The part that has been missed so far is that its not just about the bars and hands/arm, but to greater extent about the feet and weight placement. The body is a kinetic chain, follow along:
Whether you chose to weight the front of the bike or not (your style) everything needs to start off in a neutral and balanced position (that means a balanced core) with your weight on your legs (your legs support your body mass, supply balance, and really are what should be powering and controlling the bike) and off of your arms (your arms are great at small yet precise movements--manipulations of bike--but crappy at balance and power (compared to legs), and they don't work well when they are weighted down).
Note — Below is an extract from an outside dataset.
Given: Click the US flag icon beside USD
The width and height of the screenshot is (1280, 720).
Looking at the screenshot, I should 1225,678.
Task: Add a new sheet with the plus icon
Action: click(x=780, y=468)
To provide this position--a balance and stable core--you basically have to be half-way through a squat and half-way through a push-up. Now you are able to react, pro-act, etc. Any decent motocross school and/or decent MTB skills instruction should teach this (this is also body movement 101).
Bars too far forward (too low--away from you) means giving up the bend in your arms (range of motion) and your weight will end up tossed (bucked) forward onto your hands (if your arms are already straight, and your front wheel has to drop a foot, your core is going forward, too). Bad news. Too high and your arms will be all cramped up/bunched up in your chest and you won't be able to manipulate the bike effectively, thus you'll start to lean back to to retain a better position and then you'll be too far off the back. (Muscles function the best when the muscle belly is half-way contracted--thus, half push-up, half squat is most effective athletic position for the human body)
So where's this (half push-up, half squat) put your bars? That's the proper height. And, obviously, that can't be perfect all the time because your core should have a dynamic relationship with your bike: supper-duper steeps, they may be a bit too low; a fairly flat and flowy track, now they may be a bit too high. Nothing wrong with making adjustments depending on where you ride, and the difference between even 5 mm can really be felt if you're in tune with your rig. 15, 20 mm's is a huge difference.
Go watch some vid of the top guys--DH or moto-- and this is exactly what you'll see (Gwin and Dungey, great examples).
Really, it doesn't START at the bars, but more like where do the bars END UP when you're in good position on the bike.